Forum Discussion
Finding the most frequent series of words in an excel file
- Mar 09, 2023
Regarding the previously-posted formula:
- You don't have to use Greek letters; you can replace those with words in your alphabet of choice.
- It needs a space between the quotes that are inside the TEXTSPLIT function.
- But even when fixed, it's making a column of the individual words, and counting those. As you note, that's not the desired outcome.
- And further, your performance titles seem to include "OF", so the word "of" will also be removed from the dog names. That would make (hypothetical) names "Embrace of Fur" and "Embrace Fur" the same.

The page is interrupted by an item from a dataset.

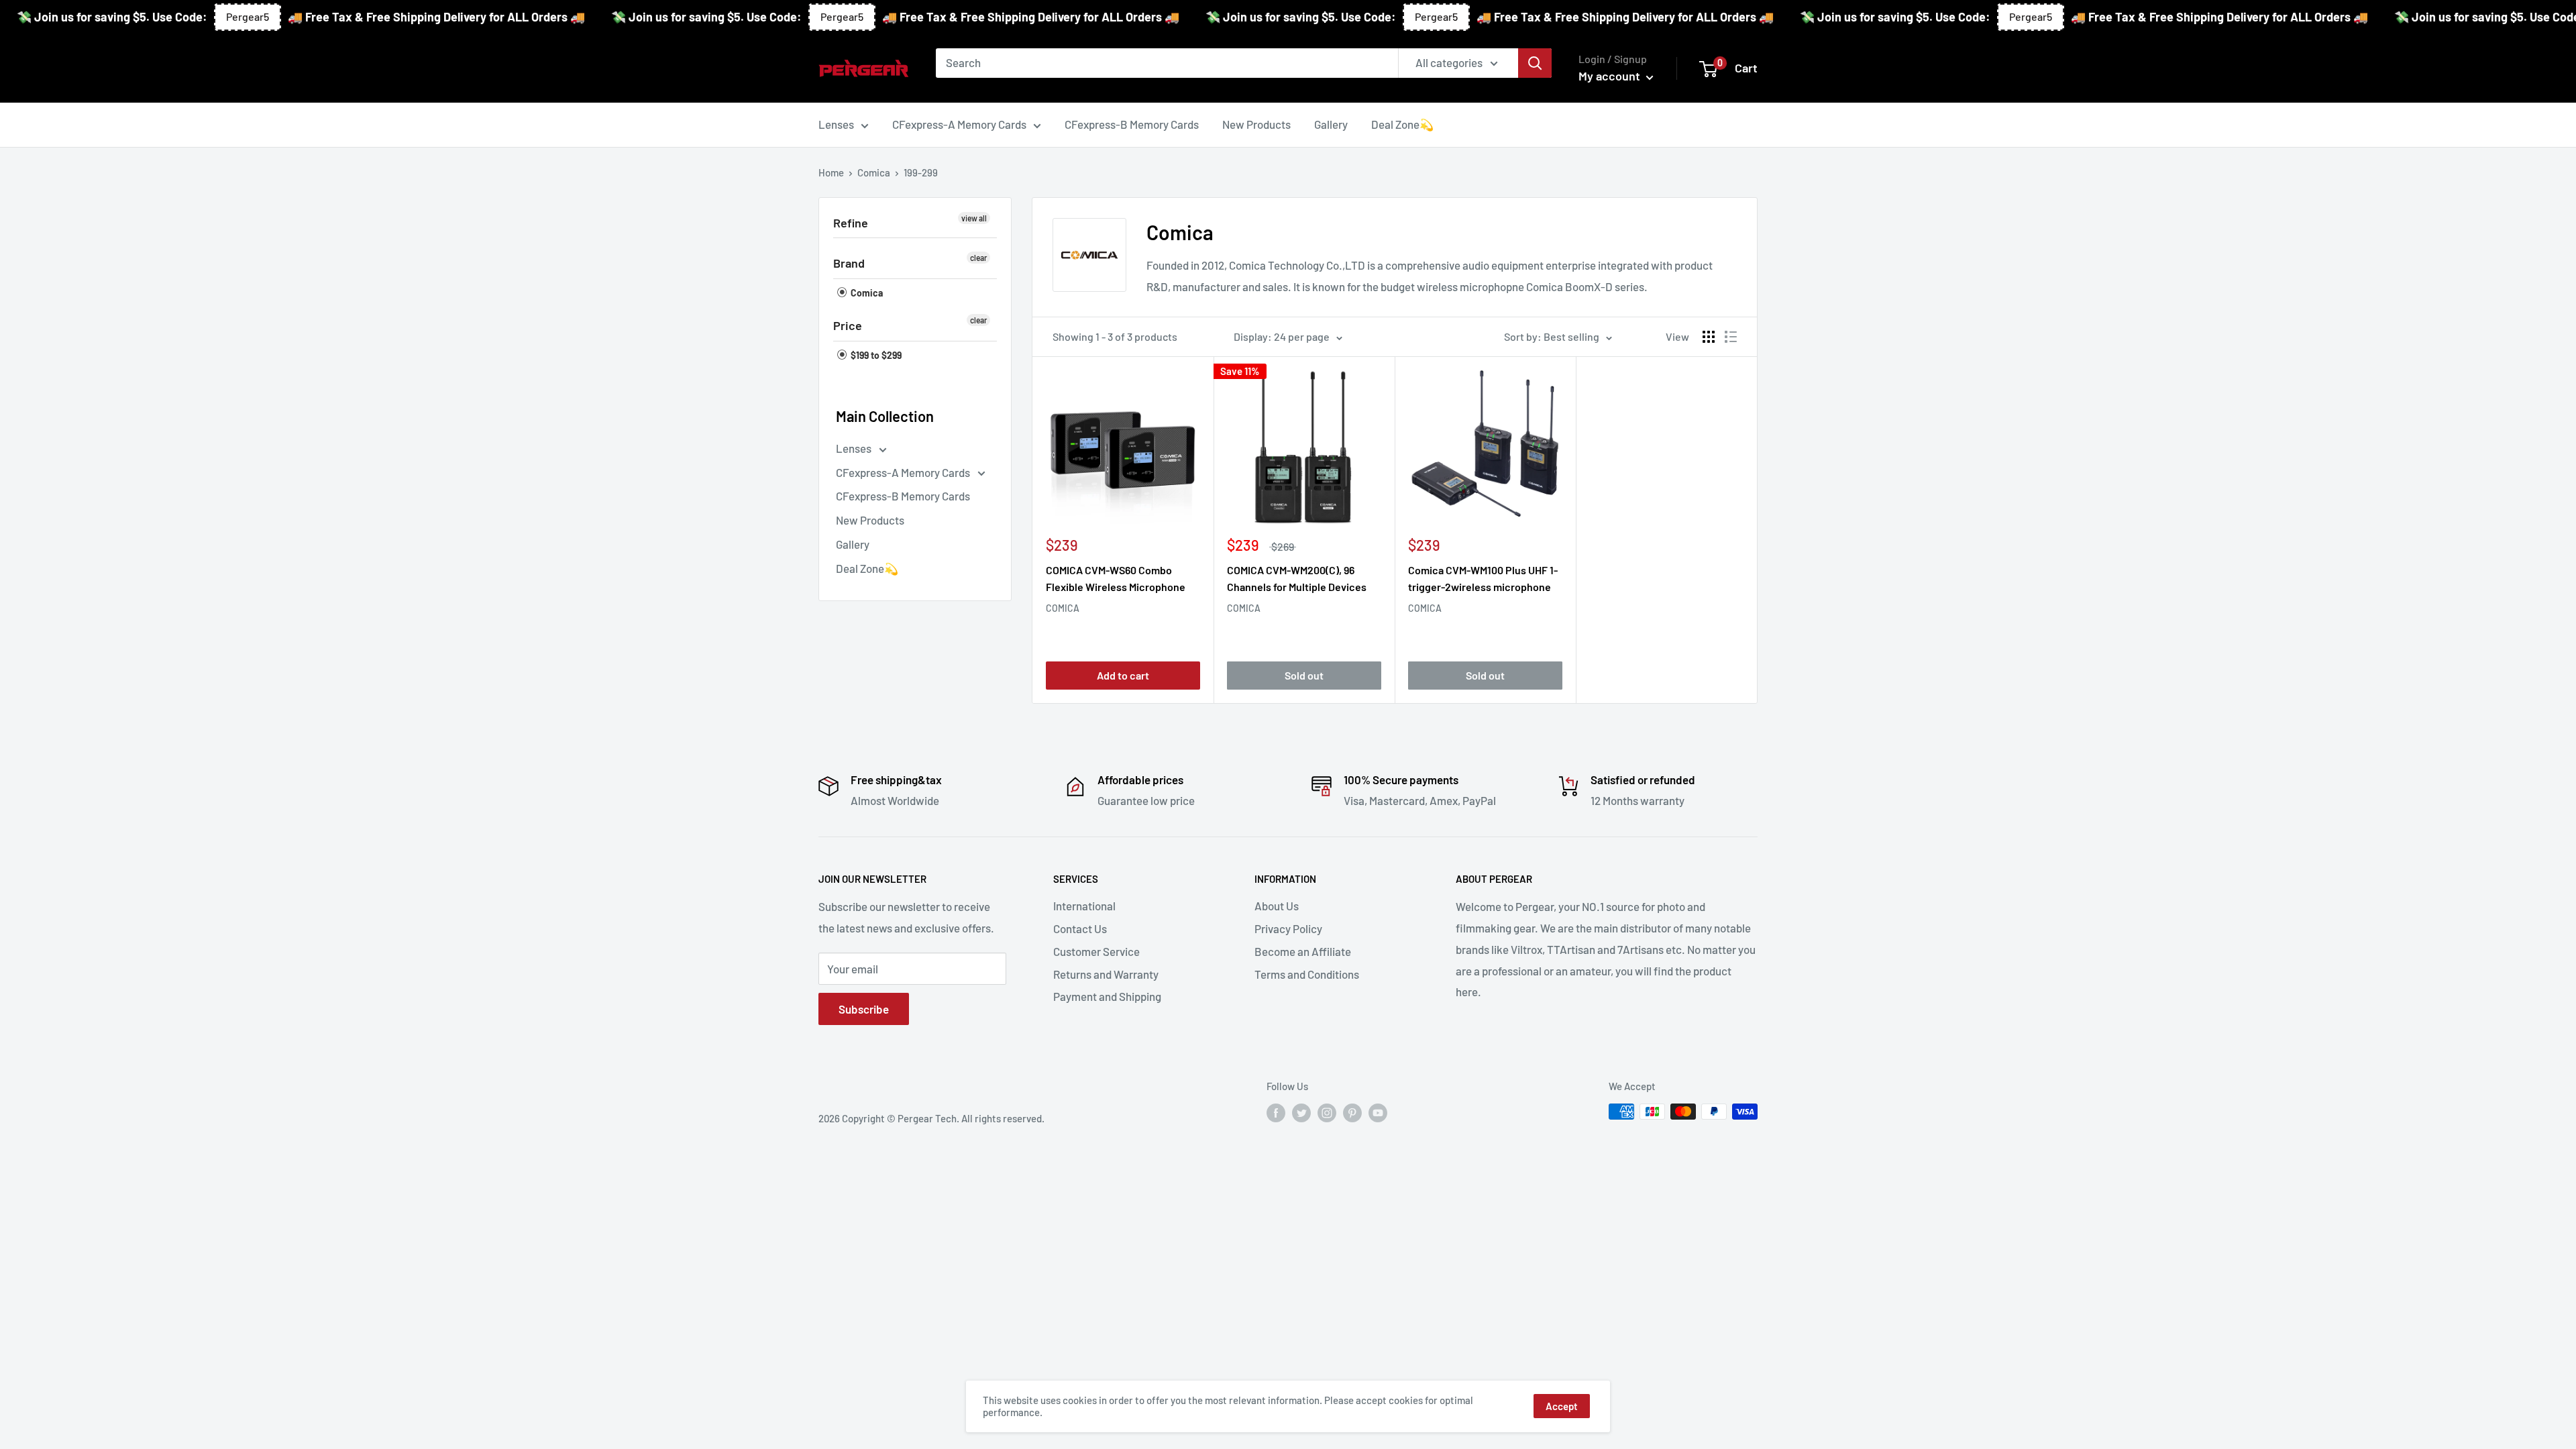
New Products (870, 520)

Most Excel functions are insensitive to the case of their arguments, and while that's usually a good thing, here it could be a problem.
You'll want to double-check and triple-check to see if you can obtain a version of the data that has better separators (e.g., a tab character, or two spaces instead of one) between the dog names and the performance titles. That data would be much easier to parse. If not…
There are three different tasks here: The first is to extract a cleaned-up version of the dog names; the second is to count the occurrences of each name; the third is to identify the maximum, and those dog names that have that number. The second and third tasks will be trivial once the first is done.
Let me know if I'm incorrect, but there seems to be some additional codes (also performance titles?) in front of the dog names (e.g., GCH, CH, MACH4). That also complicates possible solutions.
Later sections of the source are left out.